I don’t typically get too saddened by the death of a celebrity, after all, they are only human, and death is the ultimate end to all of our stories. I don’t know them personally, but I empathize with any tragedy or struggle; I’m not a celebrity nut, I hate the tabloids and in general make a point not to care about the day-to-day lives of regular people who somehow blipped on the world radar. But when I first heard about the passing of celebrity chef and travel journalist Anthony Bourdain, it struck a chord, and I wept.
I began watching his show religiously during my pregnancy with my daughter in 2002. I wasn’t much of a foodie at the time, it was more his approach to the world that intrigued me. His travels revealed that food is life, and has such an amazing power to bring people together. I loved how under the pretense of travel and food journalism, he revealed to the world the simplicity, openness and generosity of so many cultures shrouded by stereotypes and misunderstanding. The true excitement of the indigenous he visited to finally have the spotlight and a medium that could show the world the pride they had in their customs and their culinary traditions and the opportunity for the world see them under a new light. His blunt admissions of his own limited expectations of a place and his humility to reveal his delighted surprise to find a true understanding and respect for a place and its people is something I hold in reverence.
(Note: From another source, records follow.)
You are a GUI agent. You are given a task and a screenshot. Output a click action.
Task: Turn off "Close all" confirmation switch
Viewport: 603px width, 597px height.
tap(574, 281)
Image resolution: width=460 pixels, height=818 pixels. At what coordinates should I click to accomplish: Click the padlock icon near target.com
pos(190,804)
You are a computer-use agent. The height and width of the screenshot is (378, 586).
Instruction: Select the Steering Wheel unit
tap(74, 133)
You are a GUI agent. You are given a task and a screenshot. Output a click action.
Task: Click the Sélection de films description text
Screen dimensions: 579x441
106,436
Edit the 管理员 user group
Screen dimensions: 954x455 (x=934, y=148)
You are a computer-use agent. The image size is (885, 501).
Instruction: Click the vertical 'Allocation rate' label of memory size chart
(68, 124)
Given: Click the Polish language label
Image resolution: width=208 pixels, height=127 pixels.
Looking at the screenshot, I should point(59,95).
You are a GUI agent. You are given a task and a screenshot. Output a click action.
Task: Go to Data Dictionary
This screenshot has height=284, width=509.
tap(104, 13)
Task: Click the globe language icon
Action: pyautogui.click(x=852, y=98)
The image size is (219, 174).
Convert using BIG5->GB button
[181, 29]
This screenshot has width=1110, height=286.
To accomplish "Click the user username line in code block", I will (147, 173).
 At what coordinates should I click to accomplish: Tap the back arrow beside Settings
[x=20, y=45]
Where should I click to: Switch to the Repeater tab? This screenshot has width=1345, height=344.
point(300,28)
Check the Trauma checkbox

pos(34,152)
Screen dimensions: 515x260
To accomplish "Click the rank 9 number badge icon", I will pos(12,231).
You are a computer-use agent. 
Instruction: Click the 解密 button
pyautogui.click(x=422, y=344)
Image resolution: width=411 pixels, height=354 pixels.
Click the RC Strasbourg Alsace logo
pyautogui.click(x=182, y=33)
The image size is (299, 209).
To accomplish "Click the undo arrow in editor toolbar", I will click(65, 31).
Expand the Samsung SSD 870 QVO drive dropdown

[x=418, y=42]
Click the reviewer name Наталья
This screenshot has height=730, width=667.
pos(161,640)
And so he became a missionary of a different kind, rather than traveling with the intent to change a people, he sought to understand and demystify them and be an ambassador of love and acceptance.
In 2002, along with my first child, a great obsession with learning to cook was born. I watched the food network religiously every Saturday morning and conjured up recipes and lovingly detailed out my shopping lists for a trip to the market. I found serenity in the process, and while, I’m no chef and still lack any real skills with a knife, over the past two decades I have grown into a decently, talented homecook. I cherish every meal I prepare, even though my audience isn’t always appreciative. I take pride in cooking for my family nearly every damn day. Bourdain taught me food is not to be taken for granted and I refuse to let the frozen, processed, watered down substitutes catered for the fast-paced, who-has-time to cook, work obsessed to rob my family of traditions and the opportunity to relish in the blessing of sustenance at the hand of someone who truly cares. I have bought only three cookbooks in my life; Mastering the Art of French Cooking by Julia Childs, 1000 Indian Recipes by Neela Batra & Anthony Bourdain’s Les Halles Cookbook. While these were my holy trinity of cooking scripture during the early years, I rarely crack them open anymore as the basics are imprinted on me forever. I love to conjure up new recipes, invent and experiment. I play this fun little game where I let my pantries whittle down to almost nothing and then come up with a meal made from what most would abandon for carry out or a desperate trip to Costco. True chefs are incredibly resourceful and I hone this skill whenever possible; abundance always risks being replaced by paucity and so I will be prepared for that day.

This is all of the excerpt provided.